Kim read books on parenting and visited massacre sites that the island's tourists rarely take in. The research that struck deepest came from witness accounts, which included testimonies from now-elderly women who survived the violence. "It was painful to read," she says. "History is usually information, this third-person thing. These were first-person accounts that gave the emotions a more personal dimension."

Viewers have noted how Kim Min-chae, the 4-year-old playing the daughter, bears a striking resemblance to Kim Hyang-gi. Kim visibly warmed up talking about her young co-star.

"She was so shy at first but incredibly sweet. We'd talk about what cartoons she was watching, what foods she liked."

But there's also a pragmatism here, shaped by someone who understands the weight of performance at a young age because she lived through it. "She's a young child, but she's also an actor. I realized that helping too much might burden her. What mattered most was letting her relax enough to do the work she'd prepared."

"Hallan," starring Kim Hyang-gi (right) and Kim Min-chae (Whenever Studio)
"Hallan," starring Kim Hyang-gi (right) and Kim Min-chae (Whenever Studio)

Kim credits Ha's directing style for helping sustain the film's more emotionally demanding moments. "She wasn't interfering with the acting itself. It was more about creating an environment where I could maintain the emotion, where I felt stable enough to work."

Their first meeting ran three hours — Ha walking through every detail of the production, from locations to costume plans to dialect coaching. "That conversation gave me confidence. I knew we could sit down and talk."
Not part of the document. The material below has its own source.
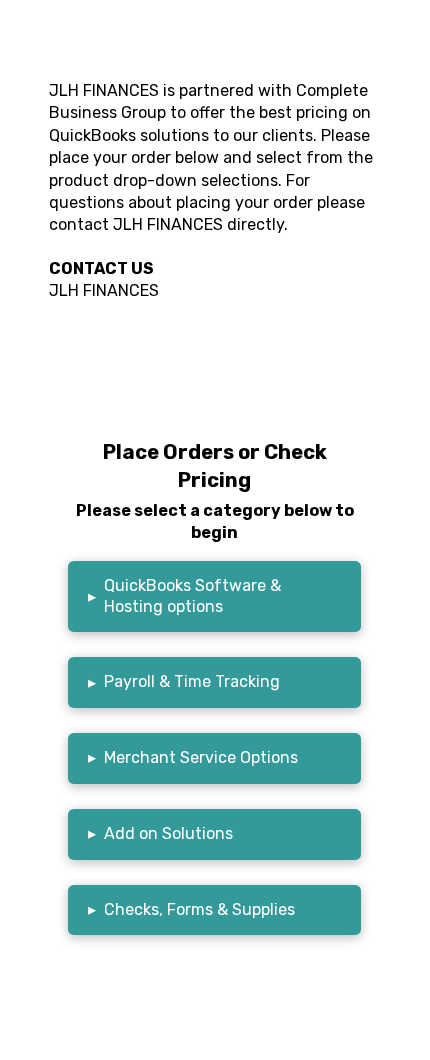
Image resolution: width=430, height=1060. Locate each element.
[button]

Though jovial and easy in conversation, there is an unyielding seriousness in the way Kim approaches her craft that is hard to miss. She's wary of letting technique overtake instinct, but she has grown more aware of when rational calculation serves the work. "When I was younger, I just dove into the feelings. Now I've learned to think strategically about certain moments," she says. "Not every scene needs to be lived. Sometimes you execute what you've planned."

Asked what roles she wants to tackle next, Kim lets out a laugh. "There are so many I can't even list them all. Right now, I just want to stay healthy."

Then the tone shifts. "With all these platforms and technologies, you can realize so much more on screen now. The possibilities keep expanding.

"But actors have this specific job of making people feel something. That's what we do that machines can't. I think protecting that, keeping that alive, is probably my mission right now."

"Hallan" opens in theaters Wednesday.